Les présentations ont ensuite permis de discuter de la prise en compte des zones humides dans le second pilier de la Politique Agricole Commune et des nouveaux dispositifs pour accompagner les pratiques agricoles : les Mesures agroenvironnementales et climatiques (MAEC). Il est prévu que différentes pratiques agricoles réalisées dans les zones humides soient soutenues dans ce cadre, que ce soit l’élevage ou la riziculture mais avec une distribution sensiblement différentes des aides octroyées aux agriculteurs et une perte conséquente au regard des aides couplées qui prévalaient jusque là. Les agriculteurs présents ont pu manifester leurs inquiétudes vis-à-vis de ces évolutions prévues et expliquer pour eux la nécessité de mettre au cœur du débat les questions économiques.
Sessions thématiques sur les activités agricoles et leur diversification
Le reste de cette journée a été organisée en trois sessions distinctes :
- La riziculture : ce fut l’occasion de présenter l’évolution de la riziculture en Camargue et comment différents facteurs techniques, politiques ou environnementaux avaient affecté la production rizicole et les surfaces consacrées au riz ces 50 dernières années. Une étude réalisée de l’INRA à propos du point de vue des riziculteurs sur la durabilité des systèmes de production agricole (techniques, économiques, environnementaux et agriculture biologique) a été présentée. Cette session était appuyée sur le témoignage d’un riziculteur ;
- L’élevage extensif : la Fondation Tour du Valat a présenté les intérêts du pâturage extensif pour les milieux humides naturels et leur biodiversité ; et la complexité pour les éleveurs de gérer la charge sur les parcelles et les rotations pour tirer profit des intérêts du pâturage extensif. Le risque d’abandon des milieux humides agricoles les moins productifs au détriment de la biodiversité a été soulevé ainsi que la nécessité d’affiner les mesures d’aides et de valoriser les débouchés pour pallier ces risques. Cette session était appuyée sur le témoignage d’une éleveuse ;
- Sur la diversification agricole en Camargue : La chambre d’agriculture des Bouches-des-Rhône a présenté diverses pistes d’évolution des cultures en Camargue, leur intérêt et limites et le PNRC a fait un état des lieux du développement des activités d’agritourisme, qui se sont progressivement développées sur le territoire depuis les années 1990. La charte européenne de tourisme durable et la marque « Parc naturel régional de Camargue » mises en place par le PNRC ont été présentées avant la prise de parole de la directrice de Gîtes de France Bouches-du-Rhône.

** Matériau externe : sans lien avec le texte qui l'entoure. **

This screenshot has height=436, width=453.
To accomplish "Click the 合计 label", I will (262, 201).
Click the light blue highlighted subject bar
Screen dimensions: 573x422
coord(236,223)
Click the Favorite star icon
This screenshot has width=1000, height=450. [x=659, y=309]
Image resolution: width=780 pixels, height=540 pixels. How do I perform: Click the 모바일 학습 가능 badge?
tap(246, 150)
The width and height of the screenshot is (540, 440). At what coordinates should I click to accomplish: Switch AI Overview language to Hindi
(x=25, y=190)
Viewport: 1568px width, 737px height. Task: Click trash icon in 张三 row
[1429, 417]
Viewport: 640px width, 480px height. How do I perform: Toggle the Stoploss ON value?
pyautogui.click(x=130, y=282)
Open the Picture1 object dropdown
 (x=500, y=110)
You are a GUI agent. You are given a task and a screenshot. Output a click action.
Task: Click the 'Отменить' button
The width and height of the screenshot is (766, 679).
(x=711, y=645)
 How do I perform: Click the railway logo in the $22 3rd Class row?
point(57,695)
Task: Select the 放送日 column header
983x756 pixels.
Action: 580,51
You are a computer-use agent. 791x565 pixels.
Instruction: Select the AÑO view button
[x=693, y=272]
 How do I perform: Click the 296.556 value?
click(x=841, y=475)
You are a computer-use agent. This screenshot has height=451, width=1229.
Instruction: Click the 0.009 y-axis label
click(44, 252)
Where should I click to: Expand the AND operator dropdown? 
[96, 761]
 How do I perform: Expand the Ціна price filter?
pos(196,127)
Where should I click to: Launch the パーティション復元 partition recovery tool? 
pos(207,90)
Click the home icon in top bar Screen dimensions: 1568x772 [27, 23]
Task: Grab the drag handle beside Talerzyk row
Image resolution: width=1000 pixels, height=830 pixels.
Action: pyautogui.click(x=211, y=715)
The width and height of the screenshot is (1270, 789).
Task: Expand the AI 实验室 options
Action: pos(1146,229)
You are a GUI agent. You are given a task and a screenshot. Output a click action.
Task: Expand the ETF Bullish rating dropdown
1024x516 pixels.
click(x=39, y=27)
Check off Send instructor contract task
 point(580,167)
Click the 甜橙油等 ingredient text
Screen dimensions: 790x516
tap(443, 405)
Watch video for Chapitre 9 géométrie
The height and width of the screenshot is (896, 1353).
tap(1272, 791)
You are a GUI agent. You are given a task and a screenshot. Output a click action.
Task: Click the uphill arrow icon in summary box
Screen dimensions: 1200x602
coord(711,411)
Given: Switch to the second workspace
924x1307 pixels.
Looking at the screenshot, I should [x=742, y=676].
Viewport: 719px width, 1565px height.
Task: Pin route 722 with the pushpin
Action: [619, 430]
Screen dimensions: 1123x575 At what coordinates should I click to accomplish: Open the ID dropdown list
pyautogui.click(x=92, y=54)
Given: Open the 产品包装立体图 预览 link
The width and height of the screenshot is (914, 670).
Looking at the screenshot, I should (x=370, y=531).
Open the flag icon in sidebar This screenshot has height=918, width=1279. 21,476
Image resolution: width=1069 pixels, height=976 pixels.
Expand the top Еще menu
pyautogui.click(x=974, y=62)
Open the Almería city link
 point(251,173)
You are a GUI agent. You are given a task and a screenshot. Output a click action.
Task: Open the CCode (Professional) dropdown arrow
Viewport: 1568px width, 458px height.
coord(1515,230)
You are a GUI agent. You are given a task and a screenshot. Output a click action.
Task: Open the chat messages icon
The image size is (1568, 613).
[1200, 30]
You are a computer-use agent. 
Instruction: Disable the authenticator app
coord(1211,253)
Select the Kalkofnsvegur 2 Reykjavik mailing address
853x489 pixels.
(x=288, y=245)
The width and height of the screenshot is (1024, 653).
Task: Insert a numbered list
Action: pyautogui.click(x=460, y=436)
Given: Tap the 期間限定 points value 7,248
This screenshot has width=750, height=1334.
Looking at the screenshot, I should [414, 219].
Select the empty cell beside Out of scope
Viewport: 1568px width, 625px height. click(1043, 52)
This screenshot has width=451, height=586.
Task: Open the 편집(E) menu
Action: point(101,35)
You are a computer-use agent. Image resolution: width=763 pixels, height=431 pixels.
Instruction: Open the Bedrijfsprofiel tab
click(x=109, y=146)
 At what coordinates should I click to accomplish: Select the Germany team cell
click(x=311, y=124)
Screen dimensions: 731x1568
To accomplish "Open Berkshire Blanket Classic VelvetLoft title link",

En retour des échanges qui ont eu lieu en salle avec les représentants des différentes filières de production et le représentant du ministère, cette journée a permis d’apporter un certain nombre de réponses aux interrogations des agriculteurs. Elle aura également permis de resituer les problématiques actuelles du changement des pratiques et des financements alloués en regard des aléas de l’évolution de l’agriculture camarguaise.